§ INSTRUCTIONS TO FOLLOW
Please update the part of the items that opens with the line containing "This screenshot has width=940, height=638." and closes with the line containing "pyautogui.click(x=181, y=112)" by replacing "Vibration" with "Sound", keeping everything else the same. Return only those lines.

╭──

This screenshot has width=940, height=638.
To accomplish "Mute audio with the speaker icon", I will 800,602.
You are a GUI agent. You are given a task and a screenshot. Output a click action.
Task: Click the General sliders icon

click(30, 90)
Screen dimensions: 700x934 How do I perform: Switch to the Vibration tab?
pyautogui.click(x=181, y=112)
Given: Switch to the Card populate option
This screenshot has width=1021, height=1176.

╰──
╭──

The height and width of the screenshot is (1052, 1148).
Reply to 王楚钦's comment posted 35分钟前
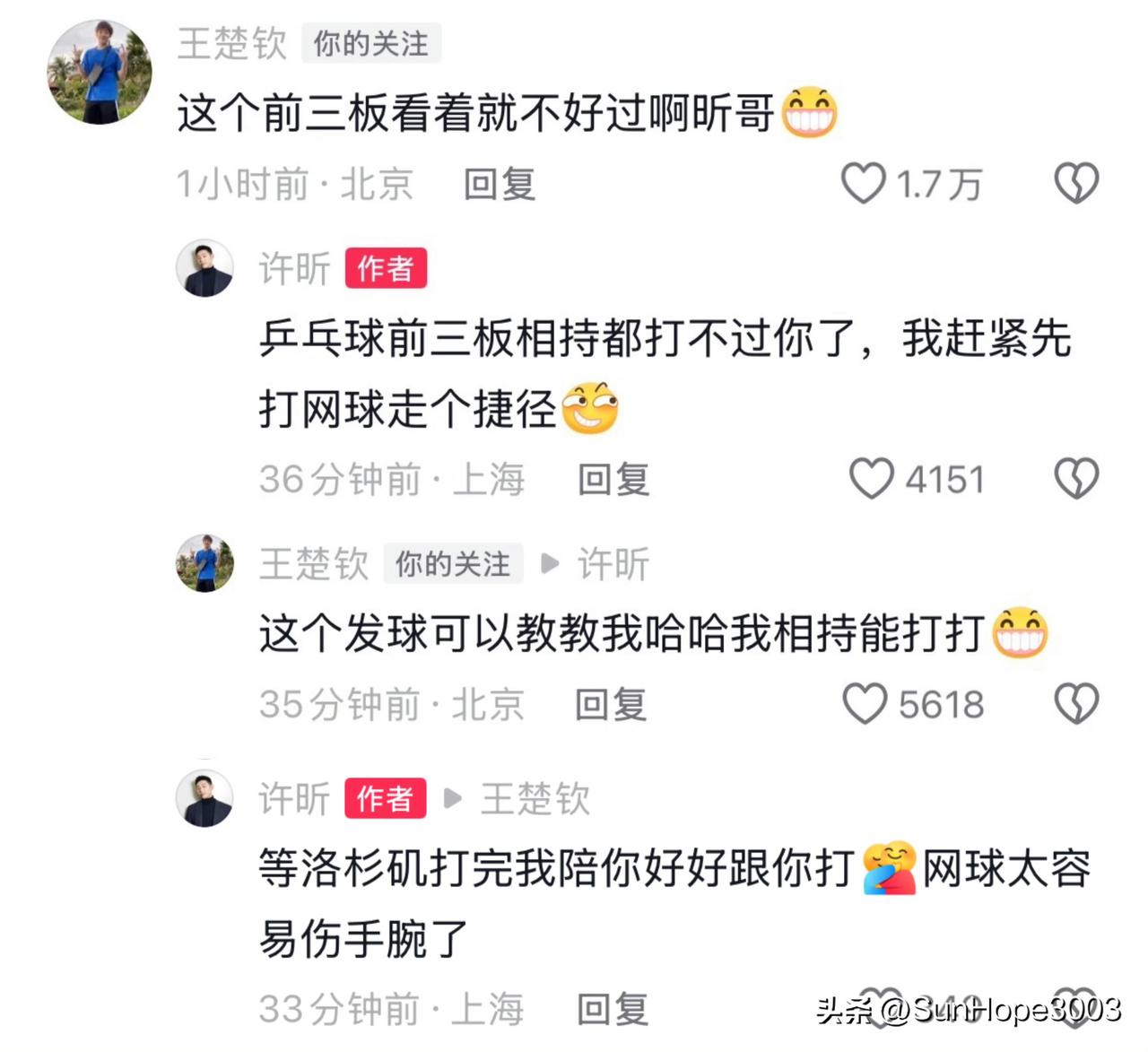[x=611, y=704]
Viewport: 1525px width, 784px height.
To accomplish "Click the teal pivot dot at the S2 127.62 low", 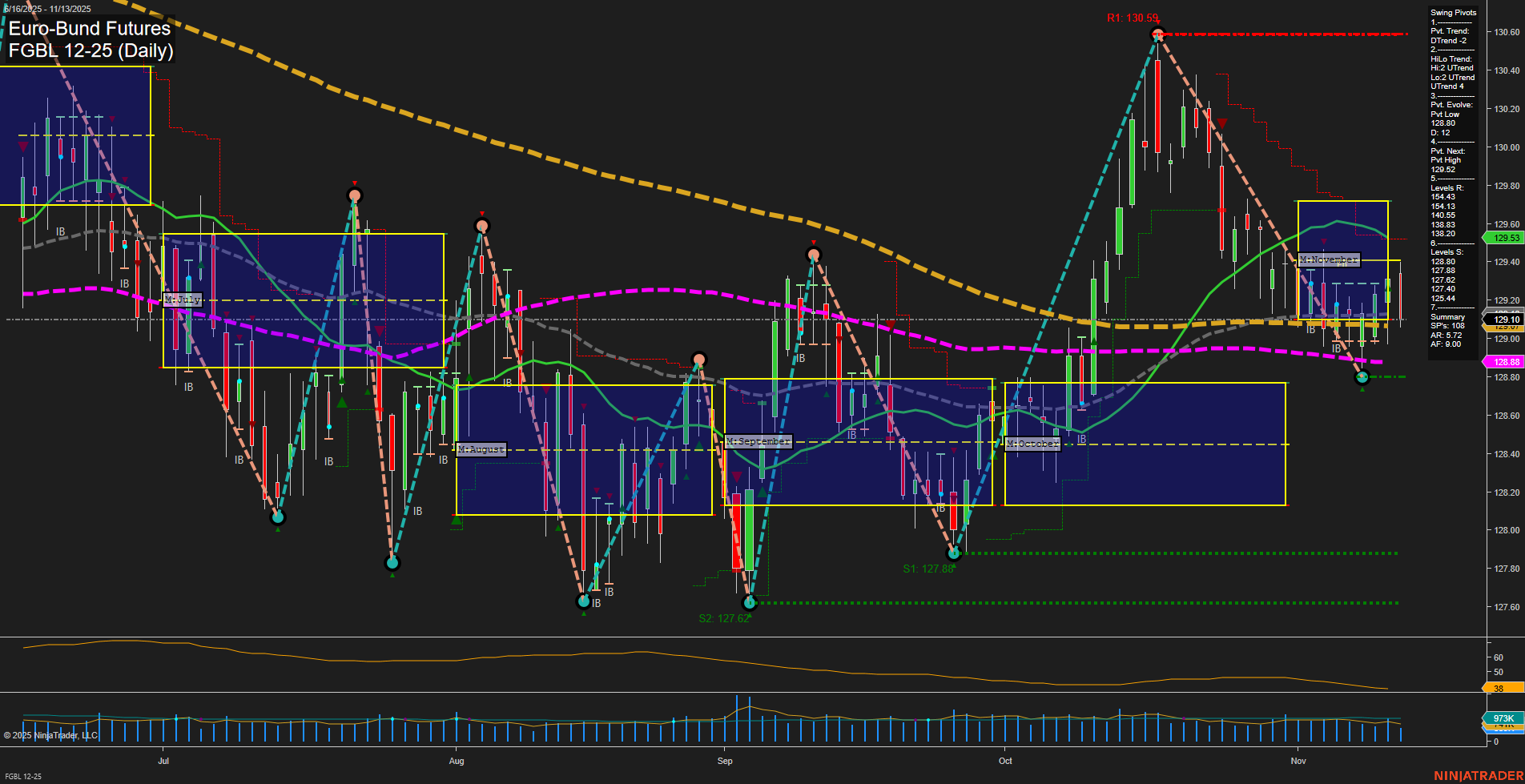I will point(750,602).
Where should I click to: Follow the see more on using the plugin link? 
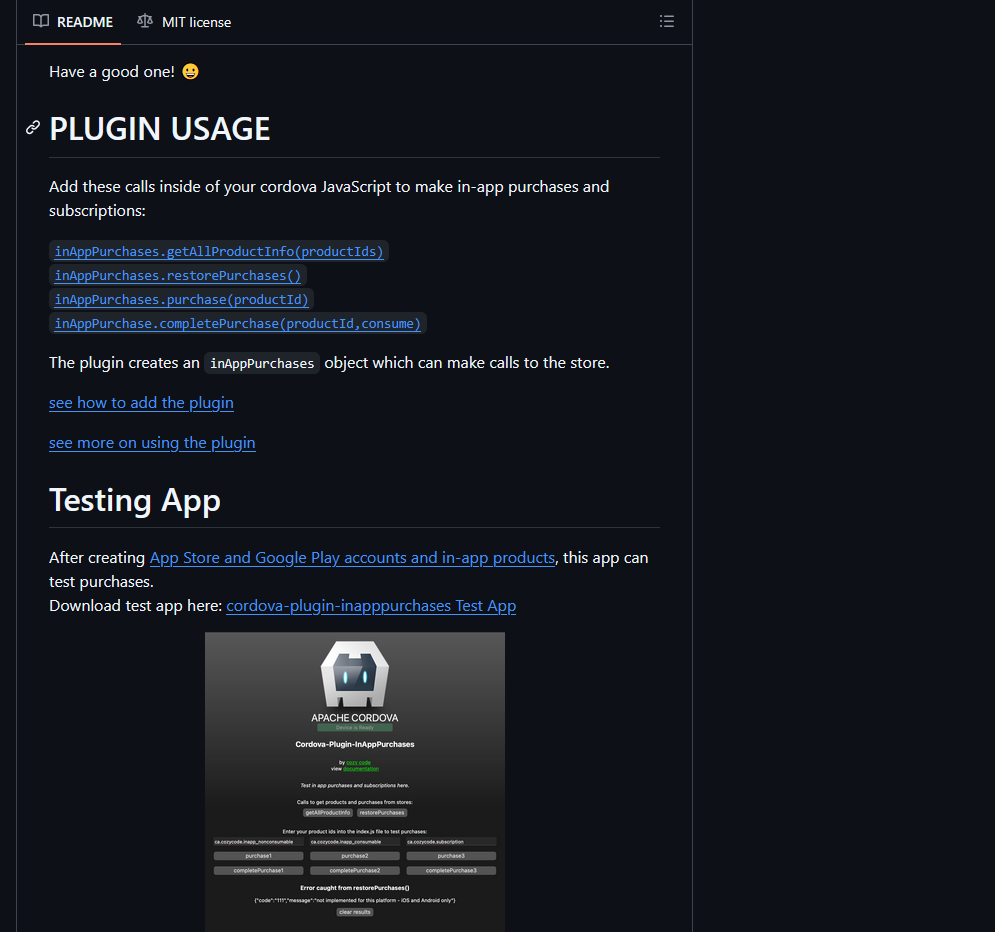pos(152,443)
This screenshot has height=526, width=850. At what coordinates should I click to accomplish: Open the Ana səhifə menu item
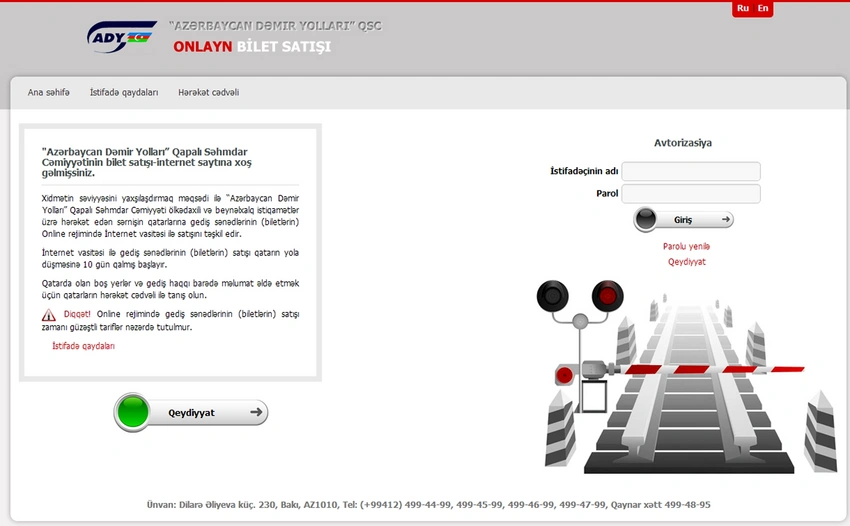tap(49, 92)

╰──

§ THE SOLUTION
This screenshot has width=940, height=638.
To accomplish "Mute audio with the speaker icon", I will 800,602.
You are a GUI agent. You are given a task and a screenshot. Output a click action.
Task: Click the General sliders icon

click(30, 90)
Screen dimensions: 700x934 How do I perform: Switch to the Sound tab?
pyautogui.click(x=181, y=112)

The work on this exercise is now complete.